Change file config.h to

#define Global_A 789    
#define Global_B 123

You do not actually have to declare any int variables to hold those values, plus, they will be const and unmodifiable.


That's they way that we did it "back in the day", but in the last decade or two, I see more and more actually storing these configuration values in an external text file

It can be a .INI, or XML or JSON, etc, etc, that is up to you.

You just create different files, let's say Singapore.ini and Paris.ini and Auckland.ini, etc, each containing a key/value pair.

e.g

time_zone = X
population = Y

etc, etc

Then, at the start of your main, read the file in and store the values -but not in globals, which are frowned upon, these days. Read them into variables which are local to config.c, and have config.c/h provode methods to read their values, e.g GetTimeZone() and GetPoulation(), etc

Don't worry about any code size or run time impact of this, as any decent compiler will in-line these function calls.

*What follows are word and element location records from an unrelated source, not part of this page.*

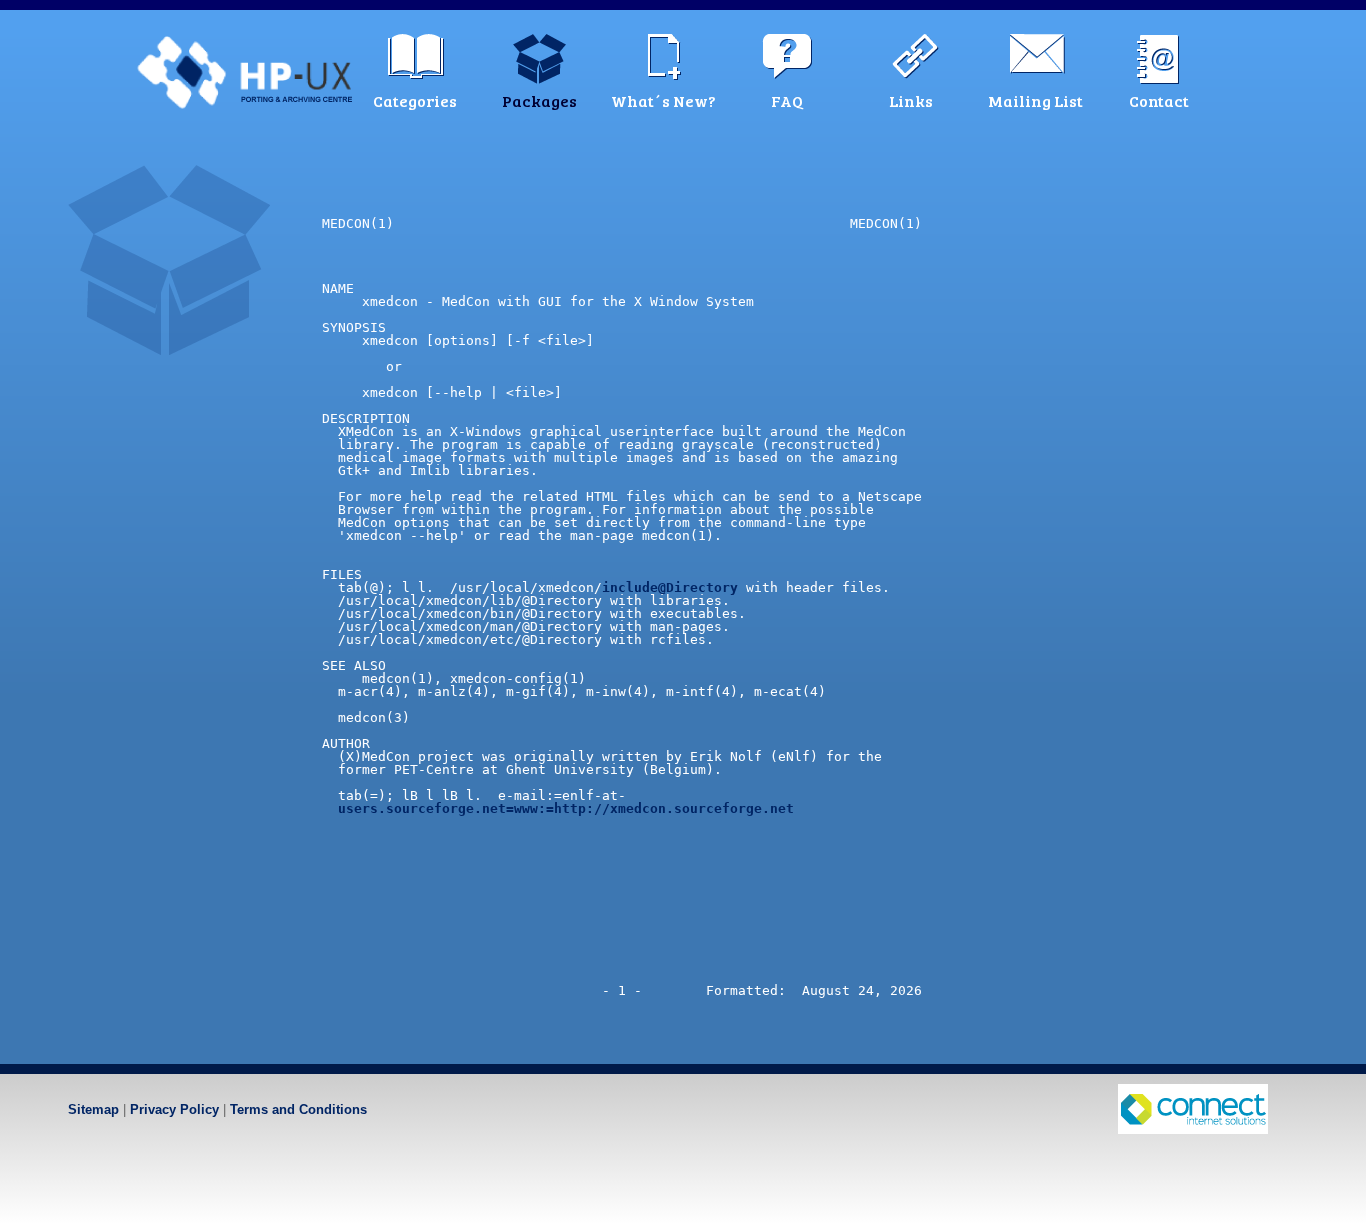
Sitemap (93, 1109)
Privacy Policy (174, 1109)
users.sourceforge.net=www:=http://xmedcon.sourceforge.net (566, 808)
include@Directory (670, 587)
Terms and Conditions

One advantage to reading "global" configuration values in an external text file is that you only need to build your software once. You do not need to rebuild and have an executable for each configuration, which the road that you are currently heading down.

Firstly, this makes it easier to test your software (especially automated test), by merely editing the text file, or supplying a new one.

Also, since you only have a single executable, you can ship that to all of your users/customers, and give each a tailored config file. You can totally control & change the functionality of your software just by changing the config file. You might want to think about that.